Our ability to harness the earth’s petroleum resources has perhaps been the single most impactful discovery…ever. It fueled the second Industrial Revolution; helped end society’s acceptance of child labor; brought clean water and heat and electric light to the masses; helped us advance from an agrarian society where our lives were dictated by the seasons; helped women become recognized as productive wage earners; lengthened the life expectancy and increased the standard and quality of life for peoples across the globe.

We can’t run away from Oil because it is icky or because people and animals die when tragedies like this happen.

We must appreciate that our ability to safely and efficiently harness natural resources helps promote freedom, liberty and equal opportunity for prosperity. We must do all that we can to manage and mitigate the risk associated with this endeavor, but we cannot walk away from it. Oil is essential to fuel prosperity in a modern world. Certainly, the oil supply is extremely volatile both due to the risks associated with exploration and the political realities of OPEC. While we obviously need to continue to explore more politically-viable sources of energy for the future, we can’t abandon the resources we know are available.

Oil and natural gas account for sixty percent of our energy supply. Disrupting this equation would result in a massive transfer of wealth from the private sector. Trendy ‘green’ sources of energy like solar and wind are heavily subsidized and not particularly efficient (I’ve  written in the past about the inefficiencies and high cost of solar and wind). When consumers pay for solar and wind, a substantial portion of those monies go to fund the government subsidies which promote their use.

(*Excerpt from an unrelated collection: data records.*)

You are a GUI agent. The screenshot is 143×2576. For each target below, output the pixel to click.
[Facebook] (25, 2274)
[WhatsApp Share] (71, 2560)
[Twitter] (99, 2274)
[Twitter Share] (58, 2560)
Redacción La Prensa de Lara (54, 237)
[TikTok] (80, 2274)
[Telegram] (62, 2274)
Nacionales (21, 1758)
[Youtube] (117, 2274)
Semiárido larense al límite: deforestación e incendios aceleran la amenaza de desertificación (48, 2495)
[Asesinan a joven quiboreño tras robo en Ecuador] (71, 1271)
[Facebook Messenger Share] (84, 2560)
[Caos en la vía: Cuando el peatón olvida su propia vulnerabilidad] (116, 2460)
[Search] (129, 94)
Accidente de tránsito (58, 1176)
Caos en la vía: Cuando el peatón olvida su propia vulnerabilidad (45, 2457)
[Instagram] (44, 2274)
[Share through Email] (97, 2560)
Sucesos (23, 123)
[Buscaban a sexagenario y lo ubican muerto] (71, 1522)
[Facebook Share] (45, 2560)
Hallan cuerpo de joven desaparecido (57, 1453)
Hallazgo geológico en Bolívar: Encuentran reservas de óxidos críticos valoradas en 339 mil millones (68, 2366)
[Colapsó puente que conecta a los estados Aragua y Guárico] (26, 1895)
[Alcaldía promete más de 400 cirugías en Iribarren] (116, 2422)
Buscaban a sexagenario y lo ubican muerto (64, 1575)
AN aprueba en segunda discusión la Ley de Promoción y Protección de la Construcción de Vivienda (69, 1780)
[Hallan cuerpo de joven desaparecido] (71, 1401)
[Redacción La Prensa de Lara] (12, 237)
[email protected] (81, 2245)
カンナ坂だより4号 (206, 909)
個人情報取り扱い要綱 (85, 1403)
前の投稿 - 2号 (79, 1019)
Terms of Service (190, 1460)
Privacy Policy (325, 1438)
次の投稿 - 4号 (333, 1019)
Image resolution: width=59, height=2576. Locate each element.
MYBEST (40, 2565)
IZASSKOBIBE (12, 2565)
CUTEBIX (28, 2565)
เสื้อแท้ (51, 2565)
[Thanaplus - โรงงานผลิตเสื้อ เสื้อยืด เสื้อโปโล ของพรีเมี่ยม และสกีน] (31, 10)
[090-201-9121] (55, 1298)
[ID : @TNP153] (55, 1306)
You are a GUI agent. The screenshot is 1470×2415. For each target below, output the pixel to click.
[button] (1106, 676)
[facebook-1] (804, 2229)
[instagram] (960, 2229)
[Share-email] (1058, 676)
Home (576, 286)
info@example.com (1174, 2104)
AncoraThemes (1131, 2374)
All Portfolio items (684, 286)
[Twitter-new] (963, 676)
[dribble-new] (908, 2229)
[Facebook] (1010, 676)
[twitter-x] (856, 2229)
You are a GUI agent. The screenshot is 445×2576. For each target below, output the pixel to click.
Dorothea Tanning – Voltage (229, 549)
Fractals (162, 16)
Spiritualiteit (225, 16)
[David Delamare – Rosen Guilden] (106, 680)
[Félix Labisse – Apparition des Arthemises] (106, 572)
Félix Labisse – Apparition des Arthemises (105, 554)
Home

We need oil. We know where to get it. We shouldn’t let accidents scare us off from pursuing it. Instead, when a mess like the Deepwater Horizon disaster takes place, we need to fix it, learn from it and prevent it from happening in the future.

But the Left, predictably, simply uses tragedies like the one on the BP rig as an opportunity to bash business once again, and to push for a Luddite-inspired, pre-Industrial Revolution, horse-and-buggy/windmill economy wherein citizens must rely upon the State, and not themselves, for opportunities to improve their lot in life.

Each week, the website WisOpinion.com asks me and lefty Scot Ross of One Wisconsin Now to engage in exchanges on a topic of our choosing.

From my latest ‘That’s Debatable’ entry, wherein oil exploration was the topic:

You offer the false choice of no drilling or status quo.  Personally, I support the “Drill, Baby, Drill” and everything else plan. Let’s build some damn nuke plants while we’re at it.  We should be pursuing all domestic sources we know exist; that includes the oil in the Gulf of Mexico, ANWR in Alaska and public lands in the Dakotas and elsewhere. And we should invest in creating new technologies and exploring new sources of energy that make economic sense. Scot, how is our national security improved if we fail to tap into the resources we have here and instead are beholden to foreign government cartels like OPEC?  How is our economic security improved if we abandon oil and coal and instead rely totally on the more expensive, less reliable and less efficient solar and wind?  I can’t speak for anyone else, but I’m obviously not silent about this. The incident in the Gulf is a tragedy, but it shouldn’t scare us away from the natural resource that is oil. I thought PROGRESS was the root of progressive? Why the call for retreat?

The Left’s demand for a risk-free world is not only pure fantasy, it is dangerous. A retreat from proven sources of energy, without affordable and efficient alternatives, not only denies the benefits society has reaped from oil, it destabilizes our economy and our national security.

But it certainly won’t stop the Left from using this tragedy as a bogeyman.